フィリピン・ミンダナオ島 忘れ去られた内戦と避難民
支援に取り組むNGO「マラデカ」
マラウィ市の外れ、3階建ての大きな建物に入ると、オフィスの中で女性たちがパソコンに向かい、真剣な表情で仕事に励んでいた。私が部屋に入ると、彼女たちは仕事の手を止め、明るく話しかけてもてなしてくれる。 彼女たちは、現地NGOマラデカ(MARADECA)のスタッフ達だ。100人以上のスタッフがいるのだが、みんな底抜けに明るい。
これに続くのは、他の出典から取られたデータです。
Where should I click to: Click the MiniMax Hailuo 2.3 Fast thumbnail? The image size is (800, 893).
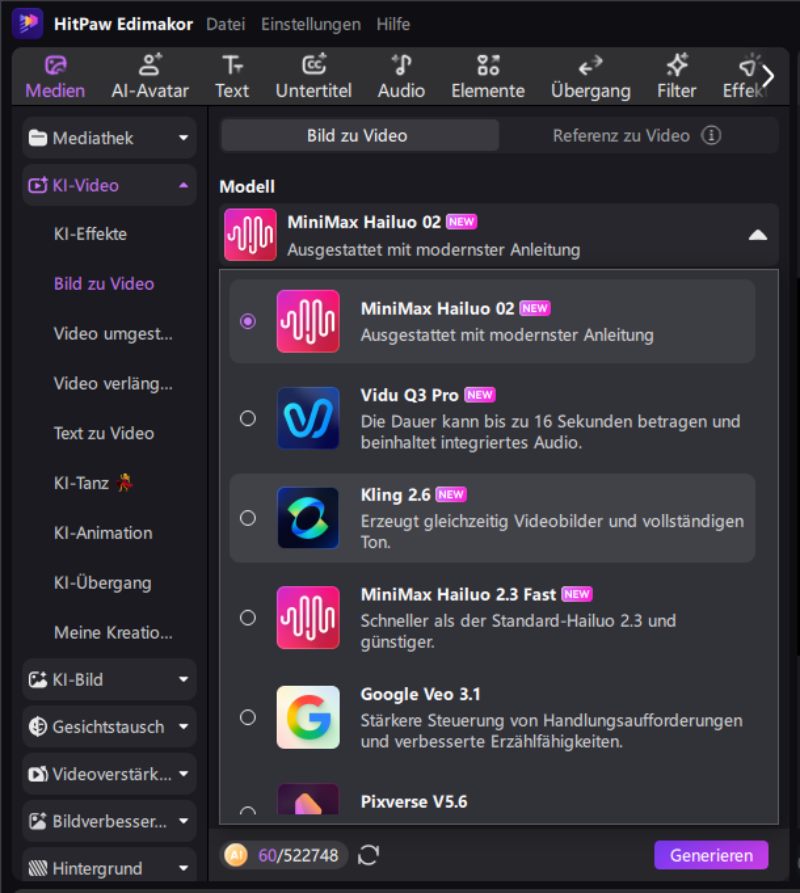308,618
しかし、彼女たちの多くは、家を戦闘で破壊されて帰る場所を失った避難民でもある。 平和教育プログラム担当の女性スタッフ、ハンナもその一人だ。「内戦でたくさんの人が殺され、多くの人が家を失い、全てを失いました。私の家も破壊され、今は借家暮らしです。当時は本当に悲しかったし、同時に憎しみを抱きました。でも、それではダメだと思い直しました。内戦が絶えないこの地域に、いつか平和が訪れることを信じて活動しています」 プロジェクト・コーディネーターの女性スタッフ、ファリーダがマラデカの活動を説明してくれた。「資金援助による避難民の生活再建支援、避難所の衛生環境改善のためのトイレ建設や衛生キットの配布、避難所における家族ごとのプライバシー保護のためのパーテーションの設置、そして避難民を受け入れているコミュニティでの仮設住宅建設です。内戦により精神的被害を受けた女性や子供の心理ケア、学校に行けなくなった子供への教育支援も大事な仕事です」
平和教育の重要性
「避難民の支援と並ぶ活動のもう一つの柱は平和構築です」。ハンナと同じく平和教育プログラム担当の女性スタッフは語る。 「私たちは地域で発生する紛争を解決していけるように、若者が過激派の思想に傾倒していかないように、そして宗教間や部族間の相互理解を深められるように、市民に対して教育を行っているのです。正直、平和を広げていくことは簡単ではありません。特にマラウィ市では内戦の影響もあり、日々の生活自体が大変で、希望を失っている人も少なくないからです。それでも、マラウィ市で実際に内戦が起き、多大な犠牲や被害が出て、改めて多くの市民が平和の大切さに気づいたと思っています」 ミンダナオ島で、彼女たちのような小さなNGOの存在感はまだまだ小さい。それでも彼女たちの活動がなければ、平和への道は歩めないのではないか。彼女たちの真剣な表情を見ながら思った。 ミンダナオ島は和平に向けた正念場を迎えている。 今年5月、フィリピン政府と反政府組織モロ・イスラム解放戦線(MILF)との間でミンダナオ島におけるイスラム地域の自治権を拡大する法案が可決された。従来のイスラム教徒自治区は廃止され、自治政府が樹立されることになる。長く内戦が続き、何度も和平が頓挫してきた歴史を持つミンダナオ島にとっては大きな変化であり、多くの市民が期待を寄せている。 ただ、こうした動きを手放しで喜べる状況ではないようだ。自治政府樹立が既得権益の喪失につながることを危惧し、いまなお法案に反対する人々がいる。テロ活動を続ける過激派組織も依然として残る。イスラム教徒が多く住む地域に眠る豊富な天然ガスや鉱物などの資源をめぐる争い。地域に根付くリドーと呼ばれる部族間紛争もある。平和を阻害する要因や新しい紛争の火種はそこかしこに存在している。